Power Management & Maintenance
This page covers keeping an InterGenOS machine healthy over its lifetime: applying updates, managing power and battery, watching disk and journal usage, and verifying that the signed boot chain and system image are still intact. The defaults described here follow the same principle as the rest of the system. Nothing happens behind your back; maintenance is a set of explicit, visible actions you take.
InterGenOS 1.0-dev (build id v1.0-dev1) ships GNOME 49 on Wayland, with systemd as the init system and service manager. The tooling below is standard systemd and InterGenOS pkm.
Updating the System
There are no automatic upgrades. Software changes only when you run the package manager yourself. This is deliberate: updates are a decision you make, not one made for you.
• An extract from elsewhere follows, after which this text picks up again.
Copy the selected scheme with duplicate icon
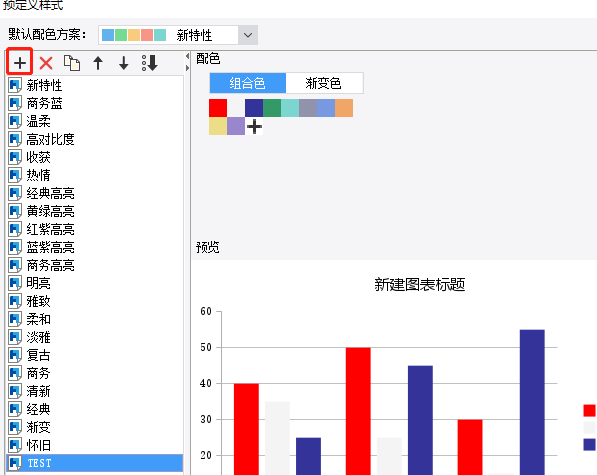This screenshot has width=597, height=475. pyautogui.click(x=72, y=63)
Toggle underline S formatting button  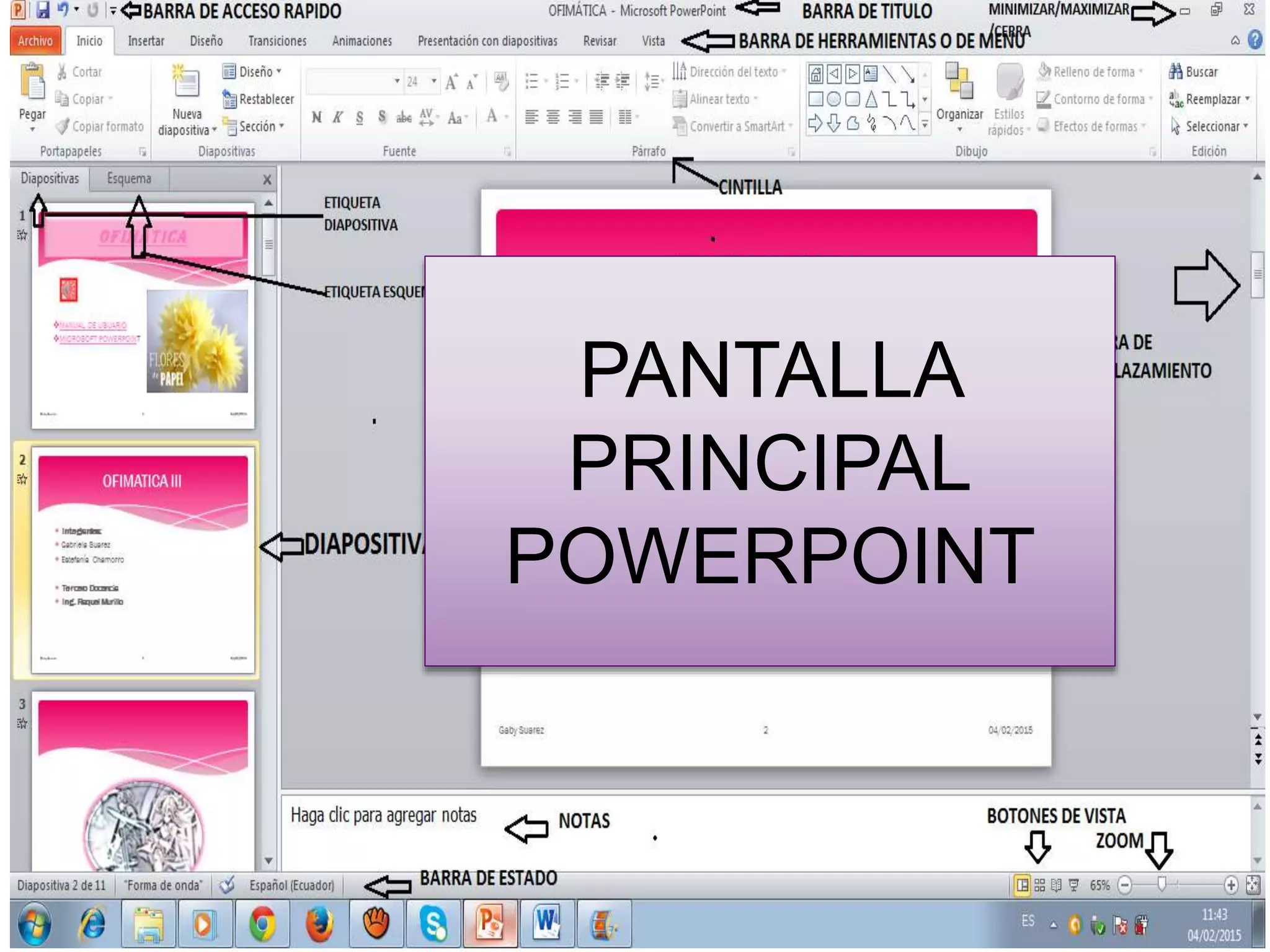point(360,117)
Updates flow through pkm, the InterGenOS package manager. Software is pulled from a signed binary mirror. Every sync verifies the index signature against a release-signing subkey (held on a hardware token and certified by the offline InterGenOS master key), and each package’s SHA-256 hash is validated locally before it is installed.
sudo pkm sync # refresh and cryptographically verify the package index
sudo pkm upgrade --all # apply available upgrades for everything installed
pkm sync (also spelled pkm update) only refreshes the local copy of the signed index and verifies its signature; it changes nothing on disk. pkm upgrade is the command that actually installs newer versions — --all upgrades everything, or name specific packages. Your system stays exactly as you left it until you run pkm upgrade.
InterGenOS does ship one background package task: a daily timer that checks for available upgrades and shows a count (a GNOME tray indicator and a login message) but never installs anything. It is opt-out — sudo systemctl disable --now pkm-check-updates.timer. For the full pkm command surface and the notification details, see The Transparent Package Manager.
For the repository verification model behind these commands, see the security section.
Kernel updates and the boot chain
When you install or upgrade a kernel, the installed system regenerates and signs that kernel’s Unified Kernel Image (UKI) with your machine’s local Machine Owner Key (MOK). The same boot-time signature verification that protects the original ISO image therefore continues to apply to every kernel you install afterward. You do not need to re-run any signing step by hand; it happens as part of the kernel install or upgrade.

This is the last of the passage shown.